Elisa Ferro Luzzi

“Un asino incapace di diventare un cavallo di razza”. In questo modo era stato definito sei anni fa Walter Mazzarri dal portavoce di Mourinho, in risposta ad un paragone che l’ex tecnico di Napoli e Inter aveva fatto tra lui e il tecnico portoghese. Pensate che goduria quando il suo Watford ha battuto 3-1 il Manchester United allenato da Mou, che i tabloid inglesi per l’occasione hanno trasformato da Special One in Angry One,  in quella che passerà alla storia come la vittoria delle vittorie del club dell’Hertfordshire.

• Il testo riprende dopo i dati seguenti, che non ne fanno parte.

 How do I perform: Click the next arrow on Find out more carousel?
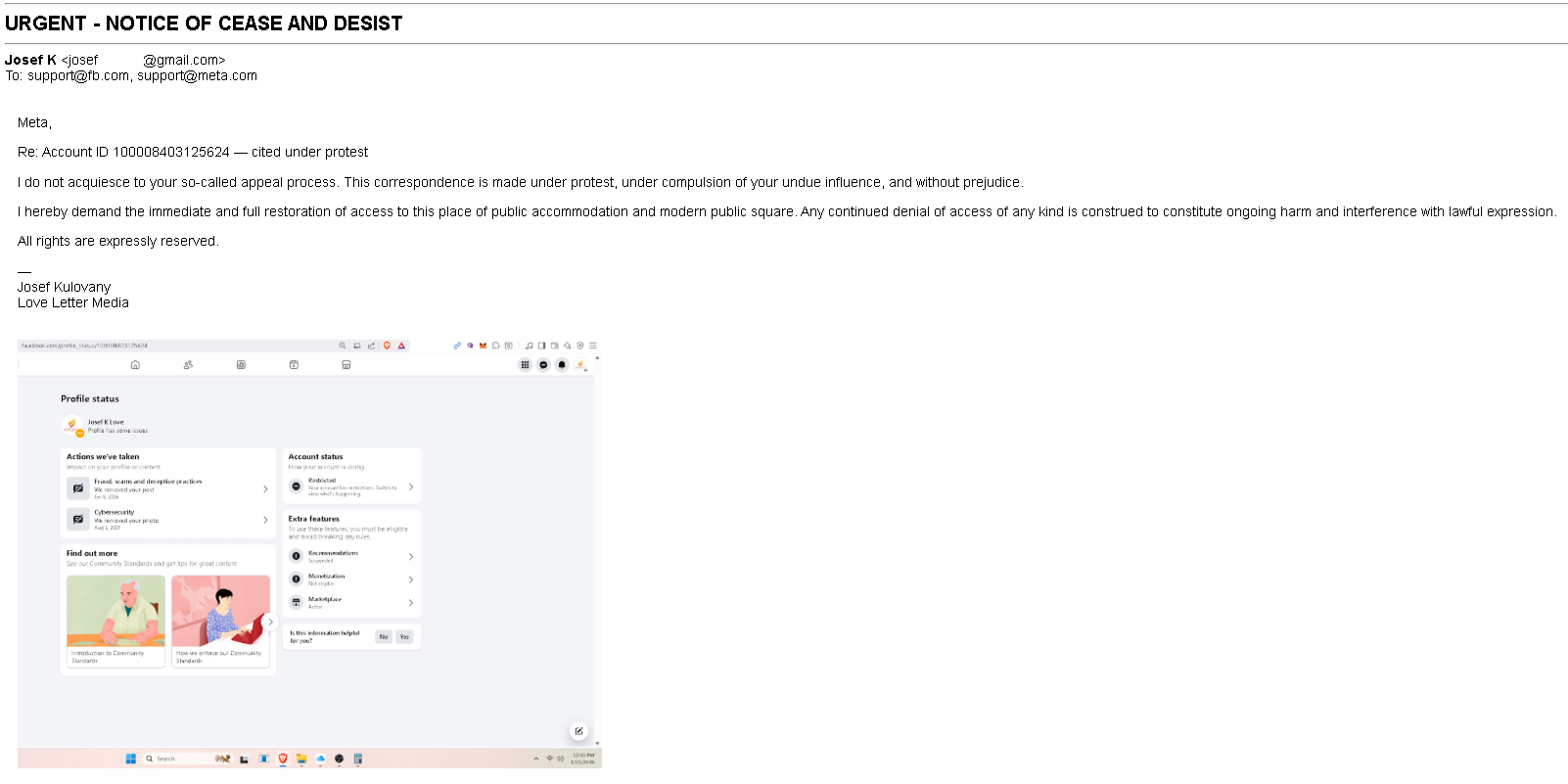tap(271, 622)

Mazzarri nuovo miracolo italiano?

In Inghilterra gli occhi sono tutti puntati sul buon Walter: il miracolo che ha fatto la scorsa stagione Ranieri con il Leicester è ben stampato nella memoria degli inglesi che ora sono pronti ad aspettarsi una replica del miracolo italiano. E’ decisamente lui, tra i nostri connazionali andati ad allenare in Premier, l’allenatore del momento. Ma come mai all’estero Mazzarri si trova molto meglio? Come mai risulta anche simpatico? “Quando si va all’estero c’è un clima diverso – ha spiegato lui stesso – mi sembra tutto diverso a livello di tifoseria, c’è clima molto caldo, vicino alla squadra, e poi finita la partita non vedi tutte le ripercussioni che ci sono in Italia. E’ un calcio un po’ più istintivo. Si guarda meno alla tattica e i ragazzi a volte vanno in campo con una sorta di spirito dilettantistico, perché a volte vanno fuori dagli schemi, mettono tanto agonismo, tanta voglia di attaccare. Qualcosa di diverso c’è, ma il calcio se lo fai bene è una materia un po’ universale, vale per tutte le nazioni”.

Il Mazzarri d’oltremanica mantiene intatte le sue caratteristiche ma appare in effetti meno ansioso. Riparte da una squadra che non necessariamente deve vincere la Premier e la minor pressione gli rende la vita migliore. Chi l’ha mai visto festeggiare così dopo una vittoria in Italia?

Chi è un po’ in difficoltà è incredibilmente Antonio Conte. L’ex ct della Nazionale, dopo essere arrivato in gloria al Chelsea, è finito nel libro nero del patron Abramovich a causa soprattutto della sconfitta con il Liverpool. I tabloid inglesi lo avevano dato già per spacciato, curiosamente ci ha pensato Fabregas – che non è nemmeno più titolare ed è sempre sul mercato – a rimetterlo in luce agli occhi del magnate russo. Splendida la rimonta, andata in scena ieri sera, dei Blues sui campioni d’Inghilterra del Leicester in Coppa di Lega. Il posto in panchina per il momento è al sicuro.

Conte durante Chelsea-Liverpool

Conte durante Chelsea-Liverpool

“Conte già in crisi? E’ un vincente, dategli tempo” aveva commentato Claudio Ranieri qualche giorno fa. E proprio contro di lui il connazionale è tornato a far parlare di sé in positivo. Ma niente paura: dopo l’impresa storica della scorsa stagione, difficilmente Ranieri finirà sulla graticola. “Abbiamo già dimostrato di saper rendere possibile l’impossibile” ha detto, e al momento nessuno osa contraddirlo. Le Foxes vengono da un’ottima settimana: esordio col botto per Vardy e compagni in Champions League contro il Bruges, grazie alle rete di Albrighton e alla doppietta di Mahrez. In campionato le prime posizioni sono lontane, sarà veramente difficile ripetere l’impresa della scorsa stagione ma ormai King Claudio può fare quello che vuole.

Claudio Ranieri

Claudio Ranieri

Non sta vivendo un buon momento Francesco Guidolin. L’ex allenatore dell’Udinese, ora alla guida dello Swansea, ha conquistato solo 4 punti nelle prime 5 partite ed è ora atteso dal doppio terribile confronto con il Manchester City di Pep Guardiola (campionato e coppa) e con il Liverpool di Klopp. Per un ansioso come lui, (in un’intervista di qualche anno fa il figlio Riccardo raccontò che il padre non avrebbe mai potuto allenare un top club a causa dell’ansia) anche il clima diverso della Premier può diventare tesissimo in un momento come questo e al cospetto di due corazzate assolute. Riuscirà a non farsi cacciar via prematuramente?